Quote word for word from the line holding "The height and width of the screenshot is (572, 404)." to the last line below, including both, and omit any pictures.

[Saved entries]

══════════════════════════════

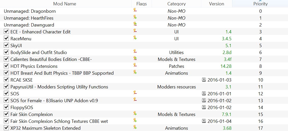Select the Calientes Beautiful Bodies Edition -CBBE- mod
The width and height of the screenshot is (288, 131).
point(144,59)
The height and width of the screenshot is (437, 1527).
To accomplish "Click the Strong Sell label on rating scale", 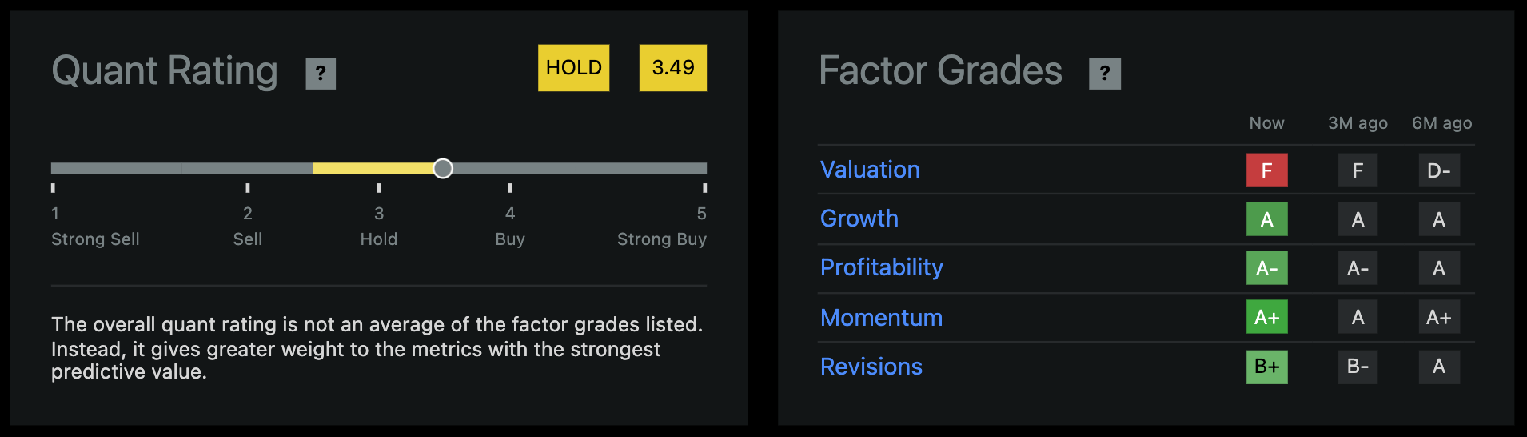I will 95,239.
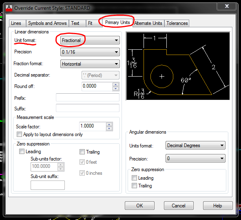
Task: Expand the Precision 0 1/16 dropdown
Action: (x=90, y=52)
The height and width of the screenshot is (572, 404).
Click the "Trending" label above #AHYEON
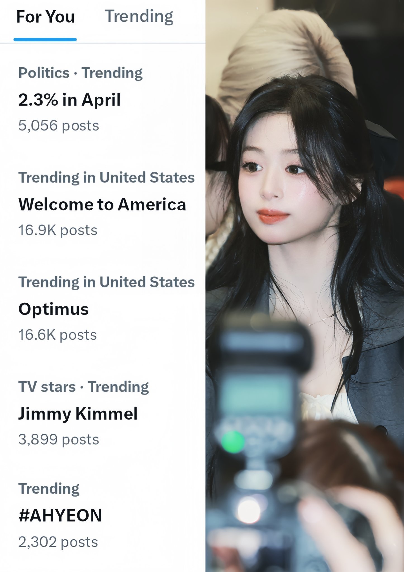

══════════════════════════════

§ Output
The height and width of the screenshot is (572, 404).
Click the "Trending" label above #AHYEON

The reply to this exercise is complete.